My son and I left Dallas Wednesday morning February 8, with a stop in Houston where we met one of his friends, Jeremy, who is a wedding photographer in Austin.  The three of us flew to Liberia, Costa Rica where we met up with two other couples…their friends from the Outer Banks.

We are staying at the Marbella Surf Inn, a six-room hotel about a mile from the beach.  There is not much else around.


It has a nice pool, gazebo, and bar/dining room.


The food is good…expensive…but good.  Cokes and water are about $1.75, a beer is 2000 colones or $3.75US.  There are seven of us.
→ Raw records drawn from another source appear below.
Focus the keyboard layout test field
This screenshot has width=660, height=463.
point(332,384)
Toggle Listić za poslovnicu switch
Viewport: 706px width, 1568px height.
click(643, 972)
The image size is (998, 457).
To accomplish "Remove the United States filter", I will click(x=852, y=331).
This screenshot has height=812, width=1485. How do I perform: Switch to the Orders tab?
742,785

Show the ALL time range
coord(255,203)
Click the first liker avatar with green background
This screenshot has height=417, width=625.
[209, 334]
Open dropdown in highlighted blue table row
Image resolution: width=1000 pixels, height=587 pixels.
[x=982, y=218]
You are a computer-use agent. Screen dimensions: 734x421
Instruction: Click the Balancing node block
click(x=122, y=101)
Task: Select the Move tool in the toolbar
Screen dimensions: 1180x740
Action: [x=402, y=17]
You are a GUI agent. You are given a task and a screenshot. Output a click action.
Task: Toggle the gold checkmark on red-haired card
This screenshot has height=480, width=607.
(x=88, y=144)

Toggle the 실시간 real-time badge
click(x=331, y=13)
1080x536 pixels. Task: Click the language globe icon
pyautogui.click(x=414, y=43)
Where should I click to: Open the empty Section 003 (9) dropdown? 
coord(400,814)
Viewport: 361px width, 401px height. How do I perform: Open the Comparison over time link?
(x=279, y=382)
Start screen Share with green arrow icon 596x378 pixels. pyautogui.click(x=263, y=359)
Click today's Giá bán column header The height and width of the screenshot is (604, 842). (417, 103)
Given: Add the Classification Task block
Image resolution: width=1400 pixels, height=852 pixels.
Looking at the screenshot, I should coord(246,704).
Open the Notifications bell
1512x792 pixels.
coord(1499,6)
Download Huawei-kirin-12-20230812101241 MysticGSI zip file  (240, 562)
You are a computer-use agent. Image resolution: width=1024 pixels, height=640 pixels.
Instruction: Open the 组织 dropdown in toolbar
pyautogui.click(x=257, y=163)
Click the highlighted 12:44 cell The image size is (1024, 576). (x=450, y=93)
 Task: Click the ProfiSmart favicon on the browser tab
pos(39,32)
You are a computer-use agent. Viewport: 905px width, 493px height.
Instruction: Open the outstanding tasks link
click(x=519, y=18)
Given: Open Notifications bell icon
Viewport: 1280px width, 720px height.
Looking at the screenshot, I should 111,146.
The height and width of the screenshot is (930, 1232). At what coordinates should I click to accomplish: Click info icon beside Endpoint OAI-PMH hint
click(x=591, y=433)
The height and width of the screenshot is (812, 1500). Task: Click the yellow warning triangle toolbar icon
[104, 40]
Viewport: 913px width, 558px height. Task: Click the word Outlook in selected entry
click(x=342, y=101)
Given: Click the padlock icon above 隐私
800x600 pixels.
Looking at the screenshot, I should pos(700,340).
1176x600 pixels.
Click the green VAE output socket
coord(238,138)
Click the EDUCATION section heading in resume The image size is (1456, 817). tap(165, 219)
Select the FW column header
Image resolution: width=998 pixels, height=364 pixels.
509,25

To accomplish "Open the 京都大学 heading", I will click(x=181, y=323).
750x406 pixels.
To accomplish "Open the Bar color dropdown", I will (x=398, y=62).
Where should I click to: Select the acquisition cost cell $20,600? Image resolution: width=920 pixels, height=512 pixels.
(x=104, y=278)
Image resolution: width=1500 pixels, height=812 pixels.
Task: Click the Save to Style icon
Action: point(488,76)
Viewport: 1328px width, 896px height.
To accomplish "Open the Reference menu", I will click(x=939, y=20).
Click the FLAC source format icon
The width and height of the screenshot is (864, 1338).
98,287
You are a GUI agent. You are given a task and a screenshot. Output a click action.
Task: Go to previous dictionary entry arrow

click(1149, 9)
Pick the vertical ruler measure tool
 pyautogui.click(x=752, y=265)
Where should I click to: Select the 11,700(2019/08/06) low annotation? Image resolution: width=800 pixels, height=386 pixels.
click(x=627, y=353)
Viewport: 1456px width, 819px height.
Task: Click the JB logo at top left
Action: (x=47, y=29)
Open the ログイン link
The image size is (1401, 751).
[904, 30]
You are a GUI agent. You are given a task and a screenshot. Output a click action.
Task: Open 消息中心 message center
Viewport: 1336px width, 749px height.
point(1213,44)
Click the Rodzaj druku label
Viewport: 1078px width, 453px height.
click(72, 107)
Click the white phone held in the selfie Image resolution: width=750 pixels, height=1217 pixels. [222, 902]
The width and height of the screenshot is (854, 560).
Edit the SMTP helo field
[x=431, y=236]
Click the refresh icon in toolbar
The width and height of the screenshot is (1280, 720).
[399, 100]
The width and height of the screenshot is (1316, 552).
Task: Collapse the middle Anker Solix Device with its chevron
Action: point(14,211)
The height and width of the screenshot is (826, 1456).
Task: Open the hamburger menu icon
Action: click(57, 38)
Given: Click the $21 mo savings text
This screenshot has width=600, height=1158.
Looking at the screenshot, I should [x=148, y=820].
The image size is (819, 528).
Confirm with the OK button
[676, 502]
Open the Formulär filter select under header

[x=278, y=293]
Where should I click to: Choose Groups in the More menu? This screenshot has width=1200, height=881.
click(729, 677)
Four surfers, two photographers and two spouses, one of whom is a surfer.

On Thursday, I had made reservations to go to a national park about an hour-and-a half north of here to see and photograph Leatherback turtles.  They come ashore to lay eggs in a hole they dig in the sand at high tide after sunset.  On Thursday, high tide was 2am.  We had to be a the park ranger station at 10:30pm and if a turtle came ashore, we’d pay our $27US and they would guide us to the location on the beach.  First, we had to watch a video about all things Costa Rican…including the turtles.  At that point they informed us that you could not take cameras to the location.  Everything I’d read said “no flash” but nothing said no cameras.  I discussed it with the head ranger but he said it was the law and he couldn’t do anything about it.  So no pictures.  I had specifically selected this night because it was a full moon and it would photos possible.  Visibility was good for the walk.

There was about 30 of us that departed the ranger station about 1 am.  We hiked about 1.5 miles to find one turtle.  It was about 5ft long.  There was a group of researchers there measuring the turtle, taking samples of parasites off the shell and counting the eggs that were deposited into the hole.  There were 71 eggs.  It takes about 60-65 days for the hatchlings to come out and make a run for the sea.  Very few make it to adulthood.  The ones that do leave for at least 20 years before they are able to have their own eggs.  They then return to the same beach that they were born at to deposit their eggs.  Often travelling up to 4000 miles.

It was an interesting trip but I was disappointed that no one had informed me or mentioned it on their website that cameras weren’t permitted.  We got back to the hotel about 3 am.

We are usually up about 5:30 am to check the surf.  I haven’t made it every morning and the surfers haven’t gone out every morning either.  We usually have at least one other surfing excursion about mid-day.  It’s hot.  Temperatures are in the low  to mid-90’s. Surfing is best, I’m told, just before high tide and the guys all have apps that tell them what tide conditions are and when surfing should be good at our location.   I take some images from near the water then back up to a row of trees for a little shade.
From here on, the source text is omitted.